Spatial transcriptomics identified dynamic and spatial-resolved niche cell and signal architecture for hematopoietic stem cell specification Free

Hematopoietic stem cell (HSC) transplantation remains limited by insufficient matched donors. Generating HSCs from pluripotent stem cells (PSCs) represents an attractive strategy, potentially providing unlimited autologous HSCs for therapeutic applications. However, the generated cells overall lack self-renewal capacity, indicating their inappropriate directed differentiation or immature cell state. This required deep insights into embryonic HSC specification.

During embryogenesis, HSCs first arise within the dorsal aorta of the aorta-gonad-mesonephros (AGM) region, progressing through sequential stages of hemogenic endothelial cell specification and endothelial-to-hematopoietic transition. These events occur mainly on the ventral side of the dorsal aorta within a defined developmental window (mouse embryonic days (E)9.5–E12.5).
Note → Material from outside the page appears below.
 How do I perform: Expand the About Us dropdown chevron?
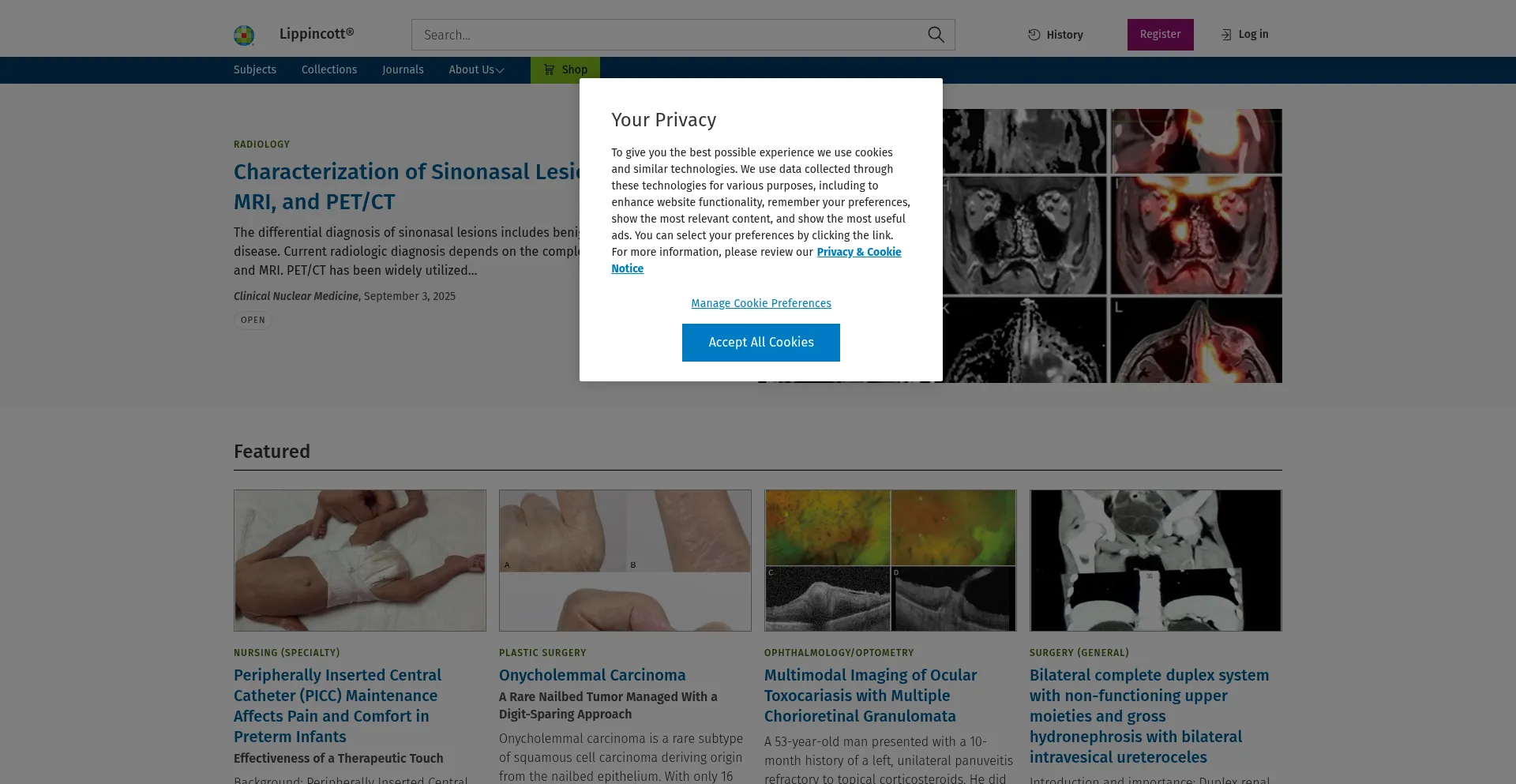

Despite its importance and recent advances, the precise cellular composition and signaling landscape within this niche remain poorly defined.

To address this, we combined single-cell RNA sequencing with spatial transcriptomics (Curio-seq) on trunk sections encompassing the AGM at E10.5, E11.5 and E12.5. Our analysis revealed distinct cellular distributions between the dorsal and ventral sides of the aorta. The dorsal side is enriched with Nfgr⁺ cells expressing BMP signaling components and a wt1⁺ mesonephric cell population. In contrast, the ventral aortic region exhibits complex cellular diversity and a variety of signaling pathways (including WNT, NOTCH, and retinoic acid). Notably, we identified a distinctive population of mesenchymal stromal cells co-expressing cdh2 (encode N-cadherin) and pdgfrα, forming a discrete layer between aortic endothelial cells and mesonephric cells, and directly contacting all identified pre-HSCs.

Using CellChat, we identified dynamic signaling crosstalk between niche cells and pre-HSCs via ligand-receptor interactions. For example, interactions between N-cad⁺ MSCs and pre-HSCs, such as Dlk1-Notch1, Tgfβ1-Tgfβr1 and Jag1-Notch1, peaked at E10.5, E11.5 and E12.5, respectively. Furthermore, we mapped these interactions directly on the AGM tissue, enabling spatial-resolved visualization. Curio-seq data thus provided a 10 µm depiction of the dynamic and spatially asymmetric cellular and signaling landscape within the AGM niche.

We next validated our Curio-seq findings using MERFISH, an imaging-based spatial transcriptomics approach. A customized RNA probe panel targeting 140 key genes (including cellular markers and signaling molecules) confirmed niche cell identities and signaling interactions at single-cell resolution on E11.5 AGM sections. Consistent with Curio-seq results, MERFISH verified the ventral enrichment of N-cad⁺ MSCs, their close physical proximity to pre-HSCs, and their role as principal sources of Dlk1, Cd200 and Sdf-1 signals around the aorta.

Given the unique localization of N-cad⁺ MSCs and their intricate interactions with pre-HSCs, we next dissociated and reaggregated E11.5 AGM cells, with or without sorting out Cd45^-Cd144^- N-cad⁺ MSCs, to culture ex vivo and mature pre-HSCs into transplantable HSCs. Depletion of N-cad+ MSCs substantially reduced phenotypic (by flow cytometry) and functional HSCs (by transplantation assays). To define the signals from N-cad+ MSCs involved in HSC specification, we supplemented reaggregated cultures lacking N-cad⁺ MSCs with recombinant mouse Jag1, Cd200, or Sdf-1. Supplementation with either Jag1 or Cd200, but not Sdf-1, significantly rescued HSC specification impaired by N-cad+ MSC depletion. To directly examine the effects of N-cad⁺ MSC-derived Jag1 and Cd200, we generated Ncad^CreER; Jag1^flox/flox and Ncad^CreER; CD200^flox/flox mice and conditionally deleted Jag1 or Cd200 from N-cadherin-expressing cells at E9.5. AGM cells at E11.5 were collected for transplantation assays, and the results are pending.

In summary, we utilized spatial transcriptomics to define dynamic, single-cell and spatially resolved profiles of niche cells and their emanated signals in the AGM region. We demonstrated a positive role for N-cad+ MSCs and their putatively derived Jag1 and Cd200 in HSC development. This approach validates our spatial transcriptomics results and provides a paradigm for future validation of additional signals of interest identified by spatial transcriptomics. Our findings enhance the understanding of the embryonic hematopoietic niche and provide new insights toward developing improved methods for PSC-to-HSC induction.